| Work order |
The required output is every record, reproduced exactly.

| Supplied material |
● ● ● ●
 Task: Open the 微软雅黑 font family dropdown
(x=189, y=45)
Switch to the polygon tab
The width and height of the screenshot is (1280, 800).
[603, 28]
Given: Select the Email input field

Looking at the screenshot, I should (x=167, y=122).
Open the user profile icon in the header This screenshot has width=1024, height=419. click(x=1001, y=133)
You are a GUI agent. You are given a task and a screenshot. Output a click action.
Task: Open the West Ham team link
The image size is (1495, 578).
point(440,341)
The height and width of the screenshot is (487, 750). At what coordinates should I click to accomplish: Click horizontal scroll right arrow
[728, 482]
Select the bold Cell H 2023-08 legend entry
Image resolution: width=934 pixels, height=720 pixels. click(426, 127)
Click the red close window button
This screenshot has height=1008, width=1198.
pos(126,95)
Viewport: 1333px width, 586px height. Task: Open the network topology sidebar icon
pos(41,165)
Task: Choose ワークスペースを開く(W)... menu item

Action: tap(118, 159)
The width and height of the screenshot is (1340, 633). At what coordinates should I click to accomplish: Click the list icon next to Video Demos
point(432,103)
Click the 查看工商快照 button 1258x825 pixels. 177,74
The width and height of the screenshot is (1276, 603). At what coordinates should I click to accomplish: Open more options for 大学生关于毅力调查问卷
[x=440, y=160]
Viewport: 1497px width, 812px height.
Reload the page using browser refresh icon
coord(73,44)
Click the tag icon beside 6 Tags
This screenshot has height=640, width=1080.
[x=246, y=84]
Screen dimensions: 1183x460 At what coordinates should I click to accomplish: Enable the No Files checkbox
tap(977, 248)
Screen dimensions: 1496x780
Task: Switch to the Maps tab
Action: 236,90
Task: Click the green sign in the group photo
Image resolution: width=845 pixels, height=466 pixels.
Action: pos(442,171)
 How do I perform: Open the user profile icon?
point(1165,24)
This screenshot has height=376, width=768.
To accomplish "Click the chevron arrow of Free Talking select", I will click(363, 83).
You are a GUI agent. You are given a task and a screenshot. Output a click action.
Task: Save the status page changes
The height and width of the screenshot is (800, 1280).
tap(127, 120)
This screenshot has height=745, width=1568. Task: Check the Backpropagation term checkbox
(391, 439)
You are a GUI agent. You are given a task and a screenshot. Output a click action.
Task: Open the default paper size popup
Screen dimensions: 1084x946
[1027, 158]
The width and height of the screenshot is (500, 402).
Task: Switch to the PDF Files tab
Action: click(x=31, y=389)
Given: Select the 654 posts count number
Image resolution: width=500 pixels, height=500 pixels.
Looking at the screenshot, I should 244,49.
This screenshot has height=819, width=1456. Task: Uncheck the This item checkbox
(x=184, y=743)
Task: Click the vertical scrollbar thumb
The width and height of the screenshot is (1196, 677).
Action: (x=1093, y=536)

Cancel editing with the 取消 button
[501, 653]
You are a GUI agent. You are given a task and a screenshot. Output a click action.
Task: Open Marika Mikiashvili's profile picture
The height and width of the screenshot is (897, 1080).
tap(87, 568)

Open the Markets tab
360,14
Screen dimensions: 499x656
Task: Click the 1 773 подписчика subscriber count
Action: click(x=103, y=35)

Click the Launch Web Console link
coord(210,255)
● ● ● ●
| Result of the task |
 Task: Open the 微软雅黑 font family dropdown
(x=189, y=45)
Switch to the polygon tab
The width and height of the screenshot is (1280, 800).
[603, 28]
Given: Select the Email input field

Looking at the screenshot, I should (x=167, y=122).
Open the user profile icon in the header This screenshot has width=1024, height=419. click(x=1001, y=133)
You are a GUI agent. You are given a task and a screenshot. Output a click action.
Task: Open the West Ham team link
The image size is (1495, 578).
point(440,341)
The height and width of the screenshot is (487, 750). At what coordinates should I click to accomplish: Click horizontal scroll right arrow
[728, 482]
Select the bold Cell H 2023-08 legend entry
Image resolution: width=934 pixels, height=720 pixels. click(426, 127)
Click the red close window button
This screenshot has height=1008, width=1198.
pos(126,95)
Viewport: 1333px width, 586px height. Task: Open the network topology sidebar icon
pos(41,165)
Task: Choose ワークスペースを開く(W)... menu item

Action: tap(118, 159)
The width and height of the screenshot is (1340, 633). At what coordinates should I click to accomplish: Click the list icon next to Video Demos
point(432,103)
Click the 查看工商快照 button 1258x825 pixels. 177,74
The width and height of the screenshot is (1276, 603). At what coordinates should I click to accomplish: Open more options for 大学生关于毅力调查问卷
[x=440, y=160]
Viewport: 1497px width, 812px height.
Reload the page using browser refresh icon
coord(73,44)
Click the tag icon beside 6 Tags
This screenshot has height=640, width=1080.
[x=246, y=84]
Screen dimensions: 1183x460 At what coordinates should I click to accomplish: Enable the No Files checkbox
tap(977, 248)
Screen dimensions: 1496x780
Task: Switch to the Maps tab
Action: 236,90
Task: Click the green sign in the group photo
Image resolution: width=845 pixels, height=466 pixels.
Action: pos(442,171)
 How do I perform: Open the user profile icon?
point(1165,24)
This screenshot has height=376, width=768.
To accomplish "Click the chevron arrow of Free Talking select", I will click(363, 83).
You are a GUI agent. You are given a task and a screenshot. Output a click action.
Task: Save the status page changes
The height and width of the screenshot is (800, 1280).
tap(127, 120)
This screenshot has height=745, width=1568. Task: Check the Backpropagation term checkbox
(391, 439)
You are a GUI agent. You are given a task and a screenshot. Output a click action.
Task: Open the default paper size popup
Screen dimensions: 1084x946
[1027, 158]
The width and height of the screenshot is (500, 402).
Task: Switch to the PDF Files tab
Action: click(x=31, y=389)
Given: Select the 654 posts count number
Image resolution: width=500 pixels, height=500 pixels.
Looking at the screenshot, I should 244,49.
This screenshot has height=819, width=1456. Task: Uncheck the This item checkbox
(x=184, y=743)
Task: Click the vertical scrollbar thumb
The width and height of the screenshot is (1196, 677).
Action: (x=1093, y=536)

Cancel editing with the 取消 button
[501, 653]
You are a GUI agent. You are given a task and a screenshot. Output a click action.
Task: Open Marika Mikiashvili's profile picture
The height and width of the screenshot is (897, 1080).
tap(87, 568)

Open the Markets tab
360,14
Screen dimensions: 499x656
Task: Click the 1 773 подписчика subscriber count
Action: click(x=103, y=35)

Click the Launch Web Console link
coord(210,255)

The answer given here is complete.